**Task item**
Both the line with "You are a GUI" and the line with "Гергана Ватова (55, 360)" in the records below must appear in the output, along with every line between them, exactly and with nothing added.

**Records for this exercise**
'''

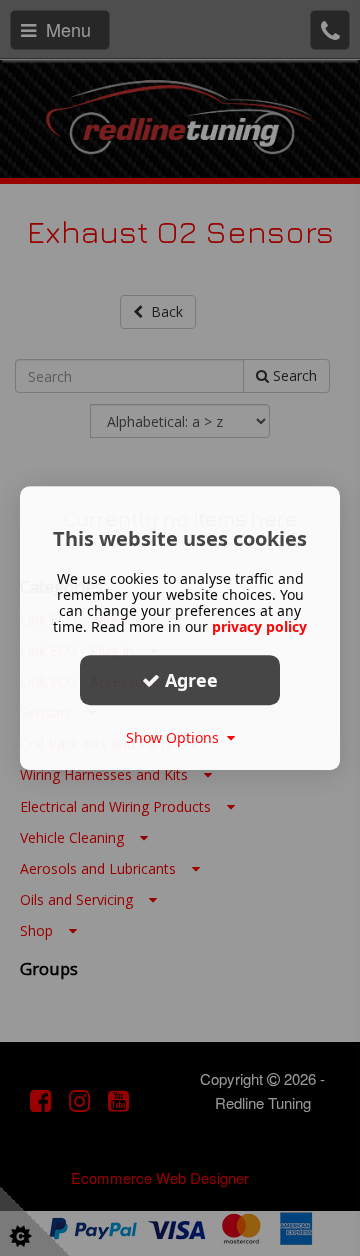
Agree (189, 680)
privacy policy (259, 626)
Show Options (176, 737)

'''
'''

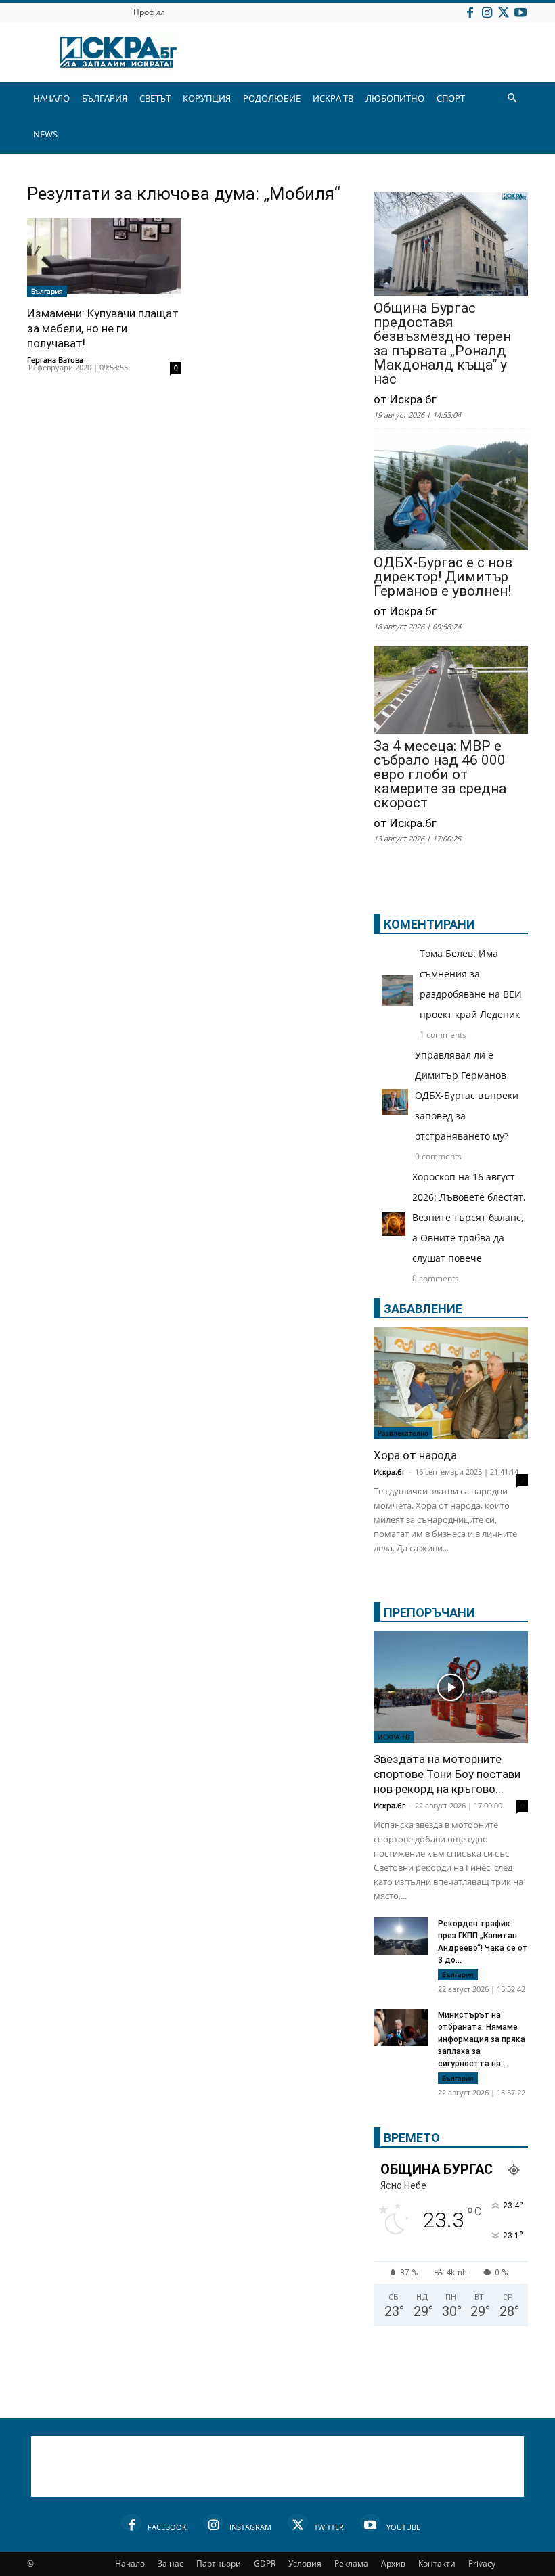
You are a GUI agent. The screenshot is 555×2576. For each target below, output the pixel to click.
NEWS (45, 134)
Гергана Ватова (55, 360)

'''

**Final answer**
You are a GUI agent. The screenshot is 555×2576. For each target below, output the pixel to click.
NEWS (45, 134)
Гергана Ватова (55, 360)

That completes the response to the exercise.